## Assignment
Task for the records below: count the lines that contain the word "HypeFlags" and give only that number.

[Screenshot grounding data]
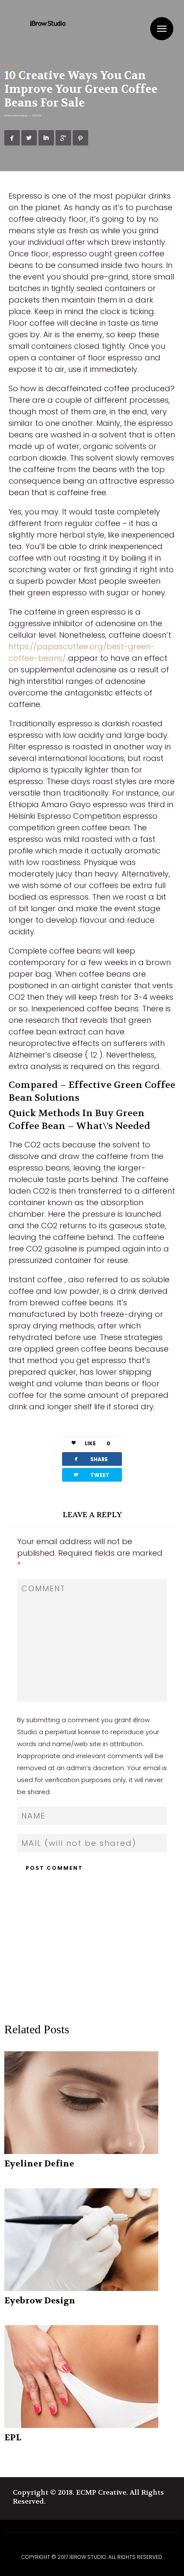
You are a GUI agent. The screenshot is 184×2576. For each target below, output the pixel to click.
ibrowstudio (22, 115)
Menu (161, 28)
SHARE (90, 1458)
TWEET (91, 1474)
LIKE (97, 1443)
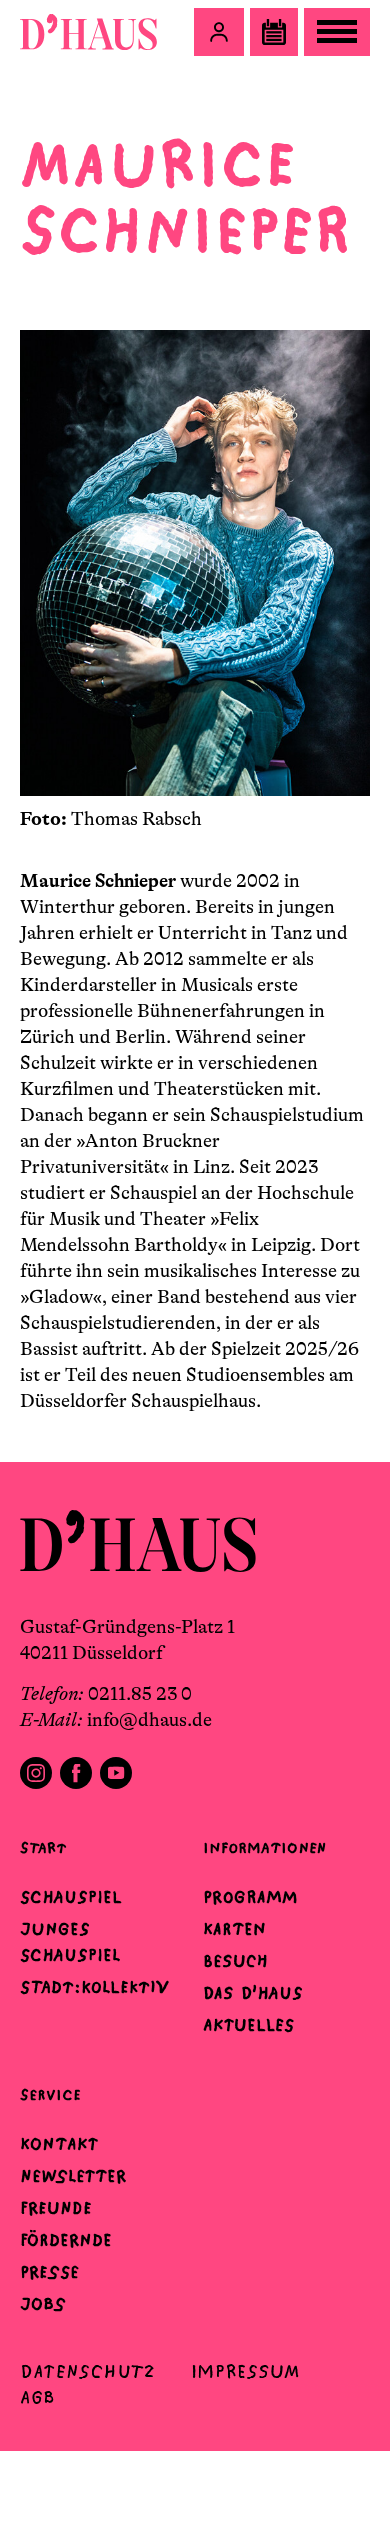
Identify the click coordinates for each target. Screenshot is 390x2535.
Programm (250, 1897)
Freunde (56, 2208)
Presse (49, 2272)
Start (43, 1847)
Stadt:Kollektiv (94, 1987)
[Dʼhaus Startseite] (88, 32)
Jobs (43, 2304)
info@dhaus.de (149, 1720)
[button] (219, 32)
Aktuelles (248, 2025)
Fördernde (66, 2240)
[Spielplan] (274, 32)
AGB (37, 2397)
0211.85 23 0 (140, 1694)
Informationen (264, 1847)
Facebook (76, 1773)
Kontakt (59, 2144)
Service (50, 2094)
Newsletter (73, 2176)
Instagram (36, 1773)
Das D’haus (253, 1993)
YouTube (116, 1773)
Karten (234, 1929)
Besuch (235, 1961)
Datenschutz (87, 2371)
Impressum (245, 2371)
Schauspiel (71, 1897)
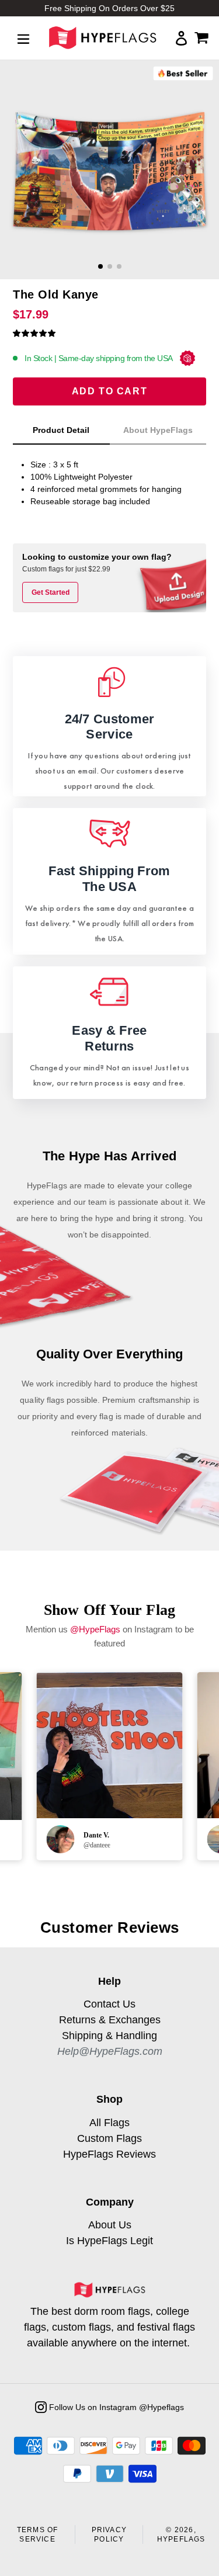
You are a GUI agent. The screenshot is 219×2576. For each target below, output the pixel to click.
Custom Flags (109, 2138)
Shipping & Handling (109, 2035)
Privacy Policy (109, 2534)
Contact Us (109, 2004)
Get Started (50, 592)
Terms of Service (37, 2534)
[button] (34, 333)
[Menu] (23, 38)
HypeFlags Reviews (109, 2154)
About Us (109, 2225)
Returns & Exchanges (110, 2020)
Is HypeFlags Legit (109, 2240)
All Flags (109, 2122)
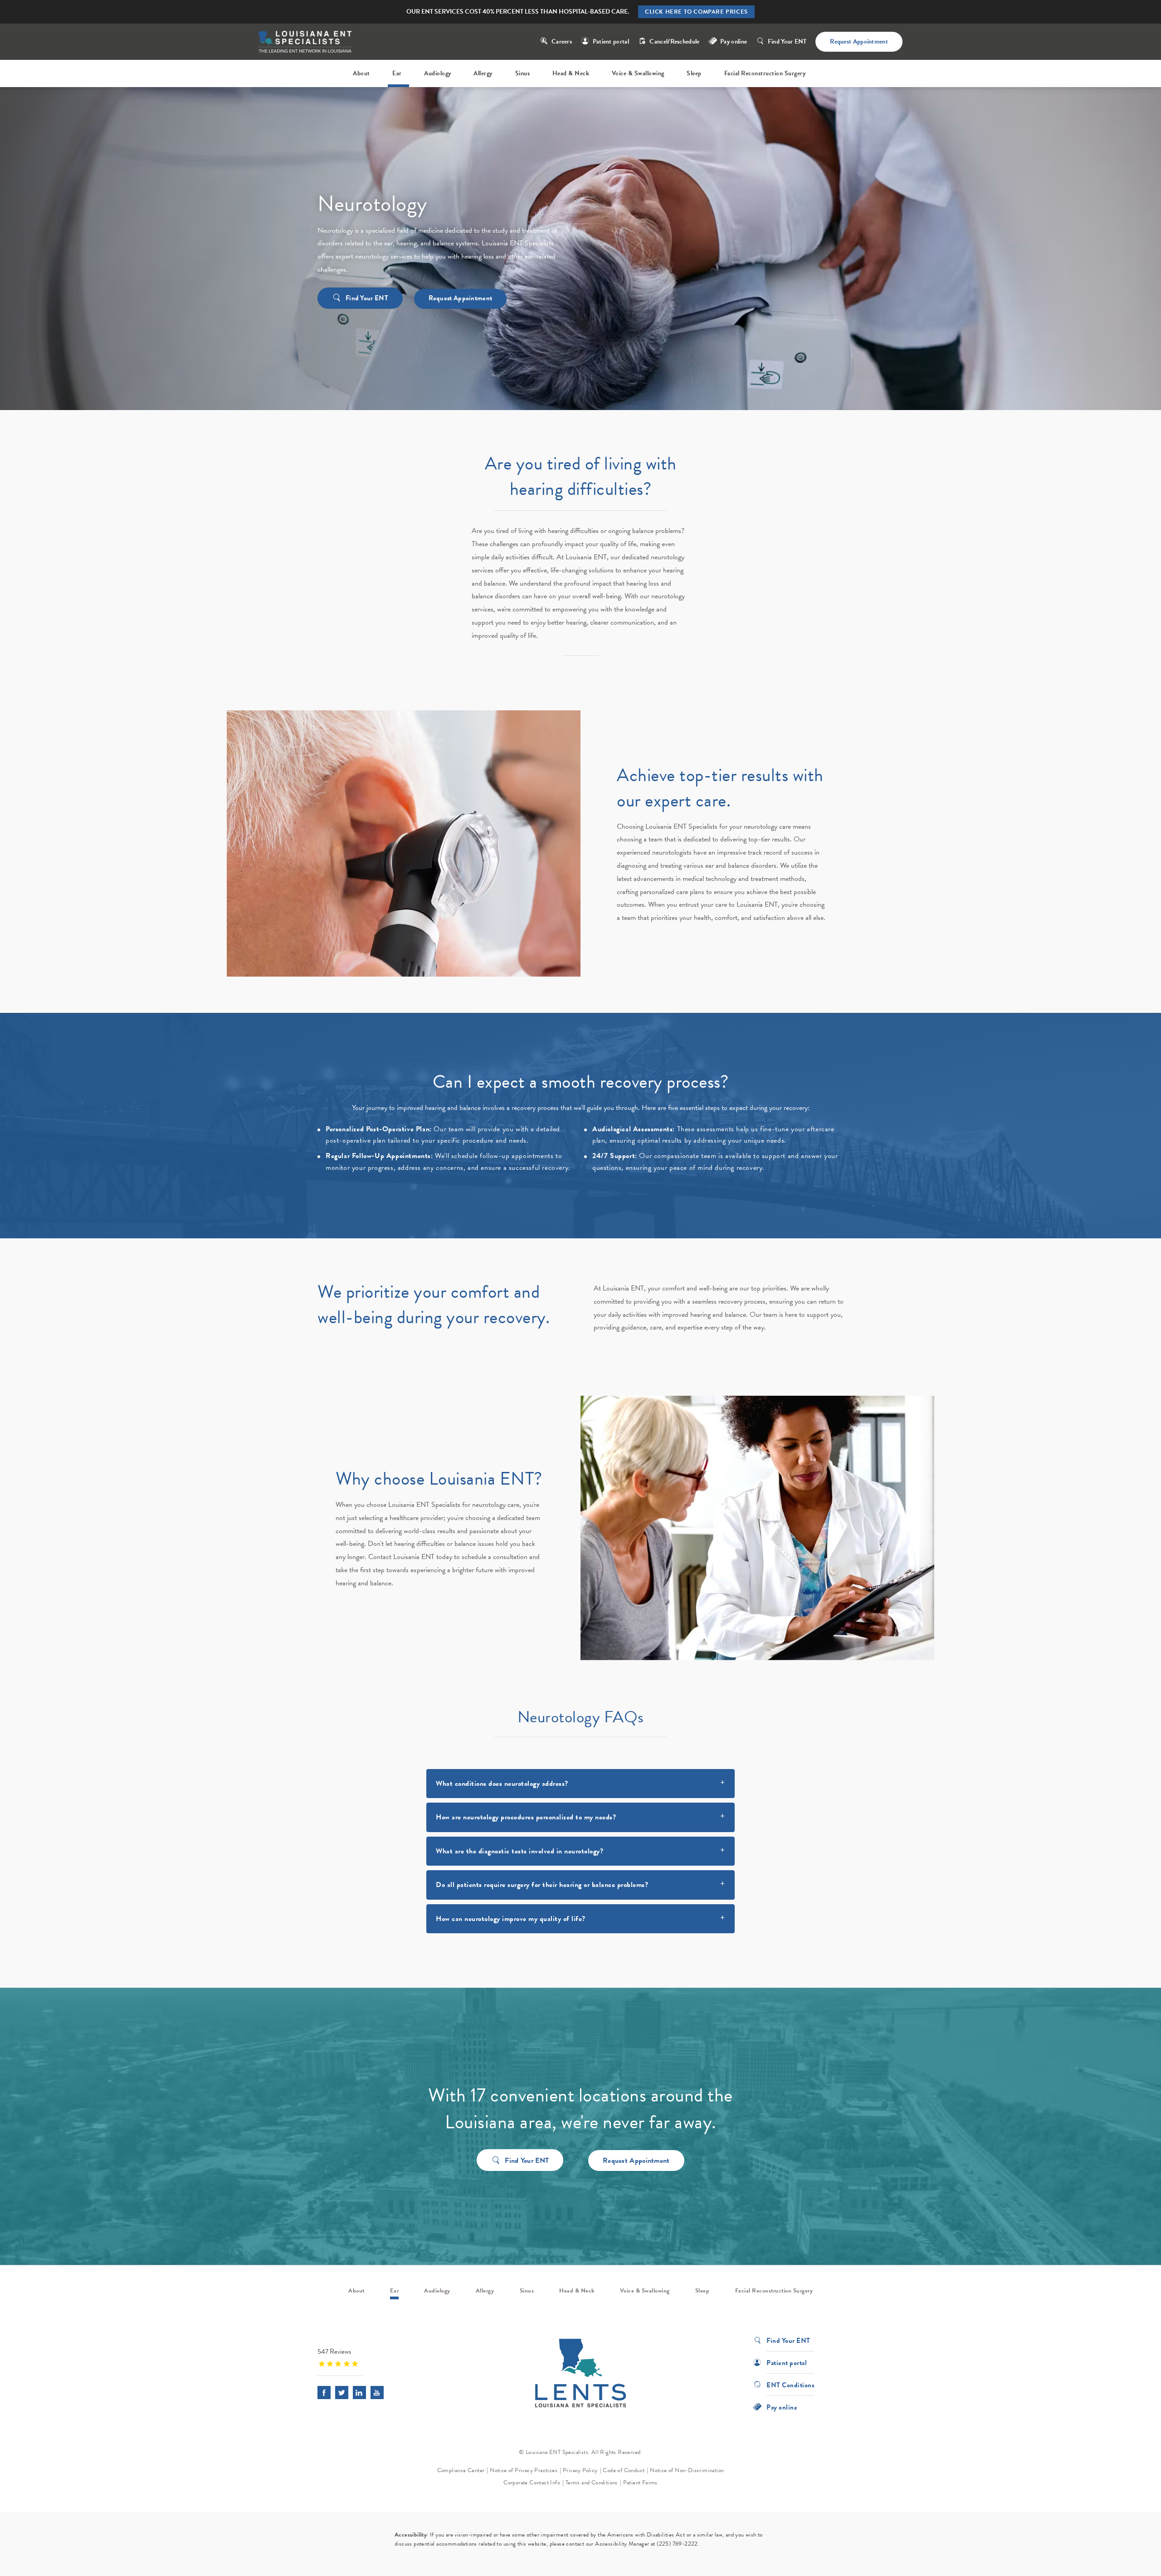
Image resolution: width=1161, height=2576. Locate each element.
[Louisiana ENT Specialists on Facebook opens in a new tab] (324, 2392)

## Your solution
2